- Opening Delimiter -

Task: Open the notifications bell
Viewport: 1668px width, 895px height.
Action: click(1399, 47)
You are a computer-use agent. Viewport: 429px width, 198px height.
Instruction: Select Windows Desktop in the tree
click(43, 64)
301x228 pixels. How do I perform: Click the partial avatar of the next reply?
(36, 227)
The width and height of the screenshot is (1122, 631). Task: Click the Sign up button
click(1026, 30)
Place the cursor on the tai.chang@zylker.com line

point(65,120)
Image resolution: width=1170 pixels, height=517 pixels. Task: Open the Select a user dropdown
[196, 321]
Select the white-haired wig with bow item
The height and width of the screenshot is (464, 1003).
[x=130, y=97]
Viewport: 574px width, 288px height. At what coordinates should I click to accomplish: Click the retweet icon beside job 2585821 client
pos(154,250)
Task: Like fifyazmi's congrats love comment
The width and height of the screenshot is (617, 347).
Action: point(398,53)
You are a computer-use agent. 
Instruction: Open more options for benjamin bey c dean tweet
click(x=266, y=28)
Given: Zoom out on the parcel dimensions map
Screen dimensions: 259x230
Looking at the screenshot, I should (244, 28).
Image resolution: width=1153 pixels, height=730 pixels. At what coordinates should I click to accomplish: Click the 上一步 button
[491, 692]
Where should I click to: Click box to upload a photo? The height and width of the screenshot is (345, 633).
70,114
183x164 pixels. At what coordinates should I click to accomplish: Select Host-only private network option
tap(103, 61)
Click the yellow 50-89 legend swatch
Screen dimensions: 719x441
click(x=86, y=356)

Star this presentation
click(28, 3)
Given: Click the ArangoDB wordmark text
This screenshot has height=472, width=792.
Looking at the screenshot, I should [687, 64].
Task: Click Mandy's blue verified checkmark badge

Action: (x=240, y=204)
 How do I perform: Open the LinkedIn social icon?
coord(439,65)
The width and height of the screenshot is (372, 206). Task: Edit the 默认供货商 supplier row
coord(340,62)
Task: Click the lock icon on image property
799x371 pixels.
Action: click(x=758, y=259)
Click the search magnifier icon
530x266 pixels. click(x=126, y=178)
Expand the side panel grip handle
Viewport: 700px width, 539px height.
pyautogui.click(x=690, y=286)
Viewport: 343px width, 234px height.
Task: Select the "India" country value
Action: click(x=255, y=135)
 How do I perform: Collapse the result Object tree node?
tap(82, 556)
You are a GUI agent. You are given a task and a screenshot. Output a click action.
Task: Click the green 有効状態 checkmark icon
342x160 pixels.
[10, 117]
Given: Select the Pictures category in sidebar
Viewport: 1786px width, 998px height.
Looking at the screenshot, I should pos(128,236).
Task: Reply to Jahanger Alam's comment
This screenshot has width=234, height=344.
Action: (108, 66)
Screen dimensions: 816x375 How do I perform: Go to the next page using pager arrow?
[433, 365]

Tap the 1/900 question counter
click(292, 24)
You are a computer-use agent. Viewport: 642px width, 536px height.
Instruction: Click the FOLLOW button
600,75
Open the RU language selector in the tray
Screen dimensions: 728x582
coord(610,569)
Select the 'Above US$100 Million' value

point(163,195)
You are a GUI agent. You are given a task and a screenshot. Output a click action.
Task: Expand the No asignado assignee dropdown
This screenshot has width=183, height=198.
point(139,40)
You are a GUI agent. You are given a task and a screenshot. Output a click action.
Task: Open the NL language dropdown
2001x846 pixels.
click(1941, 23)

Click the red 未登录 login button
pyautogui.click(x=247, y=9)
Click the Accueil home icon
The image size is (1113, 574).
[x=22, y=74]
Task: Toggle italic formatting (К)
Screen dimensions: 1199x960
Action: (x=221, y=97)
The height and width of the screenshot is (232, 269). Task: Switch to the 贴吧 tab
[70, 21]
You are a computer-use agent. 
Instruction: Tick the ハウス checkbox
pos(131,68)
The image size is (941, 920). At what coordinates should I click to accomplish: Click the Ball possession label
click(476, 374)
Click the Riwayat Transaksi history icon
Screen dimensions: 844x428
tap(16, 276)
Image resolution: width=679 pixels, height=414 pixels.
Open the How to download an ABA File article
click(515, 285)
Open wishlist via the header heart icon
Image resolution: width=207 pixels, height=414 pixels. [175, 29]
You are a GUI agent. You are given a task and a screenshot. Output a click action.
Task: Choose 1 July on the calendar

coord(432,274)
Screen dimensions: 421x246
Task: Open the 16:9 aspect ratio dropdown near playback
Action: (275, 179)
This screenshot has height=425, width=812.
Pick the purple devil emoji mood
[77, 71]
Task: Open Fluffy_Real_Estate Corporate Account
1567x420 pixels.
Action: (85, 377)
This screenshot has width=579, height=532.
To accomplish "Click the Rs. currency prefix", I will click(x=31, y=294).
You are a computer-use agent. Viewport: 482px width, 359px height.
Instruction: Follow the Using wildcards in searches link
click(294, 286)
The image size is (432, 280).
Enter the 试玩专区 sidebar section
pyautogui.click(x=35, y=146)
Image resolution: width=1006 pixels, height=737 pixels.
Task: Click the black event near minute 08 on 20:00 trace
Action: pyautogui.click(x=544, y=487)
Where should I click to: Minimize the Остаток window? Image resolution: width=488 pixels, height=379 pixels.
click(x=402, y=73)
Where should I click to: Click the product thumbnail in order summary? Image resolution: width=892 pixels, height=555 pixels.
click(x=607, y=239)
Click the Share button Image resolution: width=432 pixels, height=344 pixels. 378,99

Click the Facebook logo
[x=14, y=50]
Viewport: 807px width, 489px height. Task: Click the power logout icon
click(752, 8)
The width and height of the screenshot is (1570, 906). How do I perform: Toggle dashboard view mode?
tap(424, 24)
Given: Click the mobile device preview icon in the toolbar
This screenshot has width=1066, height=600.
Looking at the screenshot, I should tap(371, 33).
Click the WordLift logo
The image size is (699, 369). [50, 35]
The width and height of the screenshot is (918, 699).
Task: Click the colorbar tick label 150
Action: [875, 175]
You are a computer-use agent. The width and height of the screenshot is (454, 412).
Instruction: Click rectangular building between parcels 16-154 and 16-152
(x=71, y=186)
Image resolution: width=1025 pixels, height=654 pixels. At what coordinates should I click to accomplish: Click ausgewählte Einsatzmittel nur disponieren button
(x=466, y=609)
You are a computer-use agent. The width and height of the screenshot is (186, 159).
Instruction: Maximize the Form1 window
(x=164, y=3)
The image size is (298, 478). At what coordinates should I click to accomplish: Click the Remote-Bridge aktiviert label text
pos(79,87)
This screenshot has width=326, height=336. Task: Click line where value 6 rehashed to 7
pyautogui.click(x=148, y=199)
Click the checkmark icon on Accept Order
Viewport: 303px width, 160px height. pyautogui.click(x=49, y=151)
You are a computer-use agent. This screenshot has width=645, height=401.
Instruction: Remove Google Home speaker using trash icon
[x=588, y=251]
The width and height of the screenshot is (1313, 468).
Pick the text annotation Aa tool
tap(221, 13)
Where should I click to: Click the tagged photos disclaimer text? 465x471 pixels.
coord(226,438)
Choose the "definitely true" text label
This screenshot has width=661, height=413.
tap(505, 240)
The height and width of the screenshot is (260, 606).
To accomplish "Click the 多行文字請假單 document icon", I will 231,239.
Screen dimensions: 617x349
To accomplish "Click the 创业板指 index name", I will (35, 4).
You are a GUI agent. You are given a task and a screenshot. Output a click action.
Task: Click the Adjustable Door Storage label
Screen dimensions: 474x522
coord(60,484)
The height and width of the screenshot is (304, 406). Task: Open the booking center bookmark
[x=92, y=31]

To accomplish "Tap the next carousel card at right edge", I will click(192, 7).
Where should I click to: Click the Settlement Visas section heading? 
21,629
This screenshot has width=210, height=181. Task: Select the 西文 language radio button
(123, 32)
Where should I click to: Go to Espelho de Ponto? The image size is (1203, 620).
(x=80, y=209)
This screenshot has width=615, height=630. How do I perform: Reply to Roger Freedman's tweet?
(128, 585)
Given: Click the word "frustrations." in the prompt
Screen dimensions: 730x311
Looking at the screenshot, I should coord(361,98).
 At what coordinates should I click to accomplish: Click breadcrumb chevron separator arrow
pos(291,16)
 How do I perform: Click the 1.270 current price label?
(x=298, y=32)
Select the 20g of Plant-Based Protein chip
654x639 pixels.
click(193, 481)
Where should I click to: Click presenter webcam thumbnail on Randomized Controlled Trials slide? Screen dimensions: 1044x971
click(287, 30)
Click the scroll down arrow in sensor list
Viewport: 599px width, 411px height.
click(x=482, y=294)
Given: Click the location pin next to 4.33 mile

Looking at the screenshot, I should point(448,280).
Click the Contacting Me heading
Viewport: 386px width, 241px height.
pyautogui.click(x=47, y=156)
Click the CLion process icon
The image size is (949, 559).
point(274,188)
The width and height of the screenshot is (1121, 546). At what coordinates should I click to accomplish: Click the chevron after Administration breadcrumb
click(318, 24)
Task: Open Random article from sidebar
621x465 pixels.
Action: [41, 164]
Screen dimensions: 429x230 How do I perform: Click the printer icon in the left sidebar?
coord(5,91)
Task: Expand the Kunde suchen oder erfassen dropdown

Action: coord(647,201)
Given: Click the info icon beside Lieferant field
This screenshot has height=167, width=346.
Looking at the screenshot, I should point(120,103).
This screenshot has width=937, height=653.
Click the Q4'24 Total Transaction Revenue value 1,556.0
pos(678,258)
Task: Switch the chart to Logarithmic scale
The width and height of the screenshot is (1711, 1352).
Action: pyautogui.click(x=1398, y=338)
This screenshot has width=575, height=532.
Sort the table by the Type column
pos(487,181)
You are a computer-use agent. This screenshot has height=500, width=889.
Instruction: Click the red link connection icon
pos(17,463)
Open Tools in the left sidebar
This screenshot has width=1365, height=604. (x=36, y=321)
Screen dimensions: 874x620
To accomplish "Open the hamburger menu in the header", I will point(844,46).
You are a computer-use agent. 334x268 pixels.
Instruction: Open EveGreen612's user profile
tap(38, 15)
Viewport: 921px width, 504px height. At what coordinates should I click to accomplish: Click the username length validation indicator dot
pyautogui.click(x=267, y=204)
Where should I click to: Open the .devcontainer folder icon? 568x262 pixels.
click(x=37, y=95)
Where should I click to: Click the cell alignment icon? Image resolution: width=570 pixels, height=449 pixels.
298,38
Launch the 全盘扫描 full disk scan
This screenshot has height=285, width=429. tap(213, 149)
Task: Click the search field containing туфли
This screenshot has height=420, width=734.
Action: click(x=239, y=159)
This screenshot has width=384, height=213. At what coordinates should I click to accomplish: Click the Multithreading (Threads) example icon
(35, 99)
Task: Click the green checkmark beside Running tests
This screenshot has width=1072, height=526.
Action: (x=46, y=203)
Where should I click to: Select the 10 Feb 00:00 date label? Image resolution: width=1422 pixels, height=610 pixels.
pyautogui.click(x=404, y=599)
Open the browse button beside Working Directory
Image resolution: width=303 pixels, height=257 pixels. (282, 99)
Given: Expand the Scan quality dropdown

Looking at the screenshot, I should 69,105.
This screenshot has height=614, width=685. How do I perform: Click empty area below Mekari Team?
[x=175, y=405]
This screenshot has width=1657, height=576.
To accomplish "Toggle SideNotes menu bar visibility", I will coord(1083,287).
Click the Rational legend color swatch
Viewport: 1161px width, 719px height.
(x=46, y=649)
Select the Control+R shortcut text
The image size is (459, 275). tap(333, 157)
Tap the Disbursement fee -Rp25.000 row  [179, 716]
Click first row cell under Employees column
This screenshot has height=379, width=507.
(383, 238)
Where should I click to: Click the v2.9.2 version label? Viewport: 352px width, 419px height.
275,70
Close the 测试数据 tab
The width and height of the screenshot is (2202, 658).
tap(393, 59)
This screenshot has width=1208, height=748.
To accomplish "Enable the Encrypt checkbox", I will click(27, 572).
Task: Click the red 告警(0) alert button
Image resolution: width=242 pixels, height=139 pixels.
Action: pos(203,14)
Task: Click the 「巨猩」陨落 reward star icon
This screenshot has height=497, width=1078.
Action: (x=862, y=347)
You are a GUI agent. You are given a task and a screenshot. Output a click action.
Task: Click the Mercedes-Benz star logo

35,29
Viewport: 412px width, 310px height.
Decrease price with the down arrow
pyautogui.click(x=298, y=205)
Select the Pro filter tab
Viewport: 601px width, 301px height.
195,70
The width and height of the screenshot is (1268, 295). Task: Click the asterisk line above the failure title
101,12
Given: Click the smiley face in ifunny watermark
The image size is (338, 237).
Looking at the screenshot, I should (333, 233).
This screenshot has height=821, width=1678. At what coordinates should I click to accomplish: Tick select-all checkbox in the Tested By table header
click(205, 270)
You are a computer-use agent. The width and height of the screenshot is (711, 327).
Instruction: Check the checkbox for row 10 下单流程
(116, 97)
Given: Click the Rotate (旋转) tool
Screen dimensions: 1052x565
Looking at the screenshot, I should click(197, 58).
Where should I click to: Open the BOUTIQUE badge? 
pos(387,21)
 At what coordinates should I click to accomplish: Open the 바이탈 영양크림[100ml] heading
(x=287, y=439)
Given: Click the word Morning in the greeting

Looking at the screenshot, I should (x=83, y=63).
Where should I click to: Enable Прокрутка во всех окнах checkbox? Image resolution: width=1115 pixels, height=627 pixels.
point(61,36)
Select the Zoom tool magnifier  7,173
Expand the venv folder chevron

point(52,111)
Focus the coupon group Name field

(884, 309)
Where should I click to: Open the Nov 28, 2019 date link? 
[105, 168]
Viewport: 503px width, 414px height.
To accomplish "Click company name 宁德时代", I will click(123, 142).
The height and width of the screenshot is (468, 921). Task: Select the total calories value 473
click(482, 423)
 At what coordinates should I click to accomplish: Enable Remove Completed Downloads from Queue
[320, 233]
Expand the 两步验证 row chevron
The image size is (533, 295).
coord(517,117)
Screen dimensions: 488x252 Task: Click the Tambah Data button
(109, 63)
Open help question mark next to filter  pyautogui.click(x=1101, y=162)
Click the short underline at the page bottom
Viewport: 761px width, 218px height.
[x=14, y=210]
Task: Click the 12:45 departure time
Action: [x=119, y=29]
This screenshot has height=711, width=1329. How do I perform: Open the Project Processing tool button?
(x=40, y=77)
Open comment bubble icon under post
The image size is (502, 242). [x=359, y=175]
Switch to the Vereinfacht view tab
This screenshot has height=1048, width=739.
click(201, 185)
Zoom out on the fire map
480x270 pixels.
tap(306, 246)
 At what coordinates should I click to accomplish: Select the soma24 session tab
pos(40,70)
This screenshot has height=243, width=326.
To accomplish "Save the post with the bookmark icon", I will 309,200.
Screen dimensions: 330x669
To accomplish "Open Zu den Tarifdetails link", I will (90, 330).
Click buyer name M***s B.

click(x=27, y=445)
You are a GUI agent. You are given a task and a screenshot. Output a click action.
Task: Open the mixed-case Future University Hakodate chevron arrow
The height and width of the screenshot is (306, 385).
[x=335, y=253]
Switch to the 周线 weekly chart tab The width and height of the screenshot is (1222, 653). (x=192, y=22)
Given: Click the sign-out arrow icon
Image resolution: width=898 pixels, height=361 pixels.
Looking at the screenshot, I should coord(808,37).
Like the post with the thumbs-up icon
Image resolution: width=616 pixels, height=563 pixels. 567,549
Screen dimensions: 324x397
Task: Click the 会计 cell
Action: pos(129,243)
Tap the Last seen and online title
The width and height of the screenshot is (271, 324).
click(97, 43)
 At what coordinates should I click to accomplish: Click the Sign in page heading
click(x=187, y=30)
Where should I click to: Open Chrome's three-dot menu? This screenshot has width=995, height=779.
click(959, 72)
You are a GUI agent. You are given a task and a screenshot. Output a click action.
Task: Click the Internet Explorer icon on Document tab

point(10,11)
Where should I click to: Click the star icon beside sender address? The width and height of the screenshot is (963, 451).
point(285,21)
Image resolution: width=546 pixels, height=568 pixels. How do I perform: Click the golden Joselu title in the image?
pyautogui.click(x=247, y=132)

- Closing Delimiter -

WHAT YOU ARE ASKED TO DO =>
Take each line above that contains "will" and copy it out.

ANSWER FOR THIS EXERCISE =>
To accomplish "Click the Rs. currency prefix", I will click(x=31, y=294).
To accomplish "Click the 多行文字請假單 document icon", I will 231,239.
To accomplish "Click the 创业板指 index name", I will (35, 4).
To accomplish "Tap the next carousel card at right edge", I will click(192, 7).
To accomplish "Open the hamburger menu in the header", I will point(844,46).
To accomplish "Toggle SideNotes menu bar visibility", I will coord(1083,287).
To accomplish "Enable the Encrypt checkbox", I will click(27, 572).
To accomplish "Click company name 宁德时代", I will click(123, 142).
To accomplish "Save the post with the bookmark icon", I will 309,200.
To accomplish "Open Zu den Tarifdetails link", I will (90, 330).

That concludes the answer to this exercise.